Alexandre Dupeyron: The identify Dysnomia operates on a number of ranges. Astronomically, it’s the moon of the dwarf planet Eris. In Greek mythology, Dysnomia is the goddess of anarchy and chaos, which actually echoes a few of my previous sequence. And lastly, medically, dysnomia is a type of aphasia, the shortcoming to seek out the precise phrase for a well-recognized object. This “trouble of naming” completely echoes the questions driving my work: What is true? Is actuality what my eyes see, or what the digicam permits me to see?

From the sequence Dysnomia (ongoing). Courtesy: Alexandre Dupeyron.

But again to the venture itself. When I used to be engaged on my first photobook, which was initially designed to current my Runners of the Future sequence, I grew to become sad with the place I used to be going, though this sequence was fairly straightforward to put out in a ebook. But I wished my first photobook to realize one thing extra bold, to change into a whole conceptual system.

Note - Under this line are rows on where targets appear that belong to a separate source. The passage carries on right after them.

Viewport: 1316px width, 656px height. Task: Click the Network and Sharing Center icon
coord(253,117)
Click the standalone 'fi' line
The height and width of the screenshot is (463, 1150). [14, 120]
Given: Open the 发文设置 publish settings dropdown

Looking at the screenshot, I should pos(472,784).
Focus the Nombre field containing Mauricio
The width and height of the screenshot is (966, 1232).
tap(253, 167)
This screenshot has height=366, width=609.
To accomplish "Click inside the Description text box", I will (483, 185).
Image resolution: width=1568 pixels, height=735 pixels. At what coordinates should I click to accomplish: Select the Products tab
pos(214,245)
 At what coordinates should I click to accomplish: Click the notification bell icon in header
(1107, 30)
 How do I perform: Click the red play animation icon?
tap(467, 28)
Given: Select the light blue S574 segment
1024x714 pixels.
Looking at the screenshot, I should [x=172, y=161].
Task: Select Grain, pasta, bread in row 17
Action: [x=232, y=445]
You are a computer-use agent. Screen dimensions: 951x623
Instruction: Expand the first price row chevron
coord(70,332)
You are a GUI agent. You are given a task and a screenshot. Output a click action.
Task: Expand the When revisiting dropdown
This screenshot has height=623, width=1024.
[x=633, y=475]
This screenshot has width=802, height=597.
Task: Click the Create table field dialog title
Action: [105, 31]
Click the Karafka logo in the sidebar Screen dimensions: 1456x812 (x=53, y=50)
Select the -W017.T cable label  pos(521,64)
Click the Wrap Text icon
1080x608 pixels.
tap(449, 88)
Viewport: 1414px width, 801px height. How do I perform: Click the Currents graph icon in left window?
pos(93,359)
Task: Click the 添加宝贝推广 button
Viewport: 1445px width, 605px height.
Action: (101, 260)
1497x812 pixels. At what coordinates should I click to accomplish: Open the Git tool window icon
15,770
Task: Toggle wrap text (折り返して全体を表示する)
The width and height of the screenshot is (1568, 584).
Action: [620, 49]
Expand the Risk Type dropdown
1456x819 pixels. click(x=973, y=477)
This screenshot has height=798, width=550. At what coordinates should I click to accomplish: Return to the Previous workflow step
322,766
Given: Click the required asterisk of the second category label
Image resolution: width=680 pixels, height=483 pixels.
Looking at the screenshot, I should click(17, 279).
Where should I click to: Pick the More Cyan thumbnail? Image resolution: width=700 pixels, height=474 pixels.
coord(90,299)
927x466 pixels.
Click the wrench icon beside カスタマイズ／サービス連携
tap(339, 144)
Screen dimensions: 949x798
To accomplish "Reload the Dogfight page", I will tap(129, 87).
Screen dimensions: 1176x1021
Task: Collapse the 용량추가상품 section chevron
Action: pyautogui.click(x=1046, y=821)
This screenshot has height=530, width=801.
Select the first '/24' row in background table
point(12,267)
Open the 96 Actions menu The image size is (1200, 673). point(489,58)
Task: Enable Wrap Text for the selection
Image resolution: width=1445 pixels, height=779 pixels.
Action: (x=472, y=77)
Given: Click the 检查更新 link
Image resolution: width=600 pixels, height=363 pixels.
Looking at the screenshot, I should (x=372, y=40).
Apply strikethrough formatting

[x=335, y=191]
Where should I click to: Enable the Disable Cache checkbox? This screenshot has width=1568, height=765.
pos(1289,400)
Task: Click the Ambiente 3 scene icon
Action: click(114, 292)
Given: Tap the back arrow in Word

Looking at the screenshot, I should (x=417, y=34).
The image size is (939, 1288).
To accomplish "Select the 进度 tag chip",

It dawned on me, with the assistance of my editor, that the works I had beforehand accomplished have been all linked. So I flipped again and went by all my works in the hunt for a throughline. I wanted a bigger structure to carry them collectively. This is how Dysnomia was born.

From the sequence Dysnomia (ongoing). Courtesy: Alexandre Dupeyron.

Dysnomia is a journey that goes from the unique matter (the primordial bricks intrinsic to every part on Earth) to modernity’s hyperobjects and loops again to matter. Hence, a cloud or a chunk of bark turns into uncooked matter caught between two states.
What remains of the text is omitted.